Network science is an academic field which studies complex networks such as telecommunication networks, computer networks, biological networks, cognitive and semantic networks, and social networks, considering distinct elements or actors represented by nodes (or vertices) and the connections between the elements or actors as links (or edges). The field draws on theories and methods including graph theory from mathematics, statistical mechanics from physics, data mining and information visualization from computer science, inferential modeling from statistics, and social structure from sociology. The United States National Research Council defines network science as "the study of network representations of physical, biological, and social phenomena leading to predictive models of these phenomena."[1]
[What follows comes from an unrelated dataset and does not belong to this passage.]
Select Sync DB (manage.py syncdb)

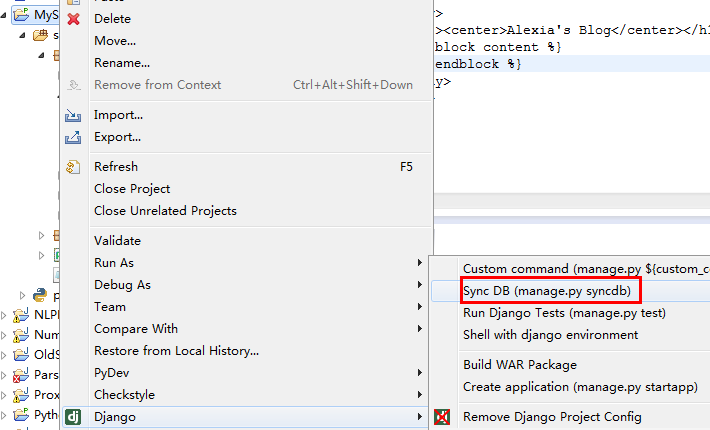coord(546,291)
  • Background and history 1
    • Department of Defense Initiatives 1.1
  • Network properties 2
    • Density 2.1
    • Size 2.2
    • Average degree 2.3
    • Average path length 2.4
    • Diameter of a network 2.5
    • Clustering coefficient 2.6
    • Connectedness 2.7
    • Node centrality 2.8
    • Node Influence 2.9
  • Network models 3
    • Erdős–Rényi Random Graph model 3.1
    • Watts-Strogatz Small World model 3.2
    • Barabási–Albert (BA) Preferential Attachment model 3.3
  • Network analysis 4
    • Social network analysis 4.1
    • Dynamic network analysis 4.2
    • Biological network analysis 4.3
    • Link analysis 4.4
      • Network robustness 4.4.1
      • Pandemic Analysis 4.4.2
        • Susceptible to Infected
        • Infected to Recovered
        • Infectious Period
      • Web Link Analysis 4.4.3
        • PageRank
          • Random Jumping
    • Centrality measures 4.5
  • Spread of content in networks 5
    • The SIR Model 5.1
  • Interdependent networks 6
  • Network optimization 7
  • Network science research centers 8
  • Network analysis and visualization tools 9
  • See also 10
  • Further reading 11
  • External links 12
  • Notes 13

Background and history

The study of networks has emerged in diverse disciplines as a means of analyzing complex relational data. The earliest known paper in this field is the famous Seven Bridges of Königsberg written by Leonhard Euler in 1736. Euler's mathematical description of vertices and edges was the foundation of graph theory, a branch of mathematics that studies the properties of pairwise relations in a network structure. The field of graph theory continued to develop and found applications in chemistry (Sylvester, 1878).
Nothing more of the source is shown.